**NOTÍCIA PARA ANÁLISE:**
Gigantes da área de cosméticos como a Estée Lauder, Clarins e L'Oréal – além de cadeias de lojas como Macy's e Bloomingdales – entraram em acordo nesta sexta-feira para distribuir maquiagem de graça ao público no valor de US$ 175 milhões.
A proposta, feita depois de um processo judicial por prática de controle de preços que se arrastou por cinco anos, ainda precisa ser aprovada formalmente por um juiz.
A ação foi movida por um grupo de consumidores do Condado de Marin, na Califórnia, em 1998, e virou uma ação coletiva em nome dos consumidores dos chamados cosméticos "de luxo".
Ironicamente, talvez as pessoas que entraram com o processo – e exigiam pesadas indenizações – não sejam beneficiadas pelo acordo, já que as empresas de cosméticos pretendem distribuir a maquiagem ao público depois de um anúncio, e quem chegar primeiro leva os produtos.

**APLICANDO A LEITURA:**
A. Diga se cada afirmação concorda com a notícia sobre o acordo de cosméticos, respondendo sim ou não e citando as palavras do texto que decidem a resposta. (i) O processo judicial se estendeu por cinco anos. (ii) A ação foi movida por consumidores de Nova York. (iii) Um juiz já aprovou o acordo de maneira formal.
B. Liste todas as empresas e redes de lojas citadas pelo nome na notícia sobre o acordo de cosméticos.
C. Continue a notícia sobre o acordo de cosméticos a partir do ponto em que ela termina.

**DADOS FORNECIDOS:**
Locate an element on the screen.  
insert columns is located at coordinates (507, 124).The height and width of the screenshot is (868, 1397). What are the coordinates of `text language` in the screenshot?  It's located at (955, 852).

**RESPOSTAS POR TAREFA:**
A.
(i) Sim: "se arrastou por cinco anos".
(ii) Não: "um grupo de consumidores do Condado de Marin, na Califórnia".
(iii) Não: "ainda precisa ser aprovada formalmente por um juiz".

B. Estée Lauder, Clarins, L'Oréal, Macy's, Bloomingdales

C.
Produto
As empresas rejeitam as acusações e dizem que só aceitaram o acordo para evitar custos ainda maiores na Justiça.
Se o acordo for aprovado na Justiça, primeiro as empresas vão ter que decidir qual será o item a ser distribuído.
O acordo diz que qualquer um pode ser beneficiado pela distribuição de maquiagem.
Para isso, basta assinar uma declaração de que já comprou qualquer produto das empresas.
Os locais e datas de distribuição ainda não foram divulgados, mas já se fala em um possível "estouro da boiada".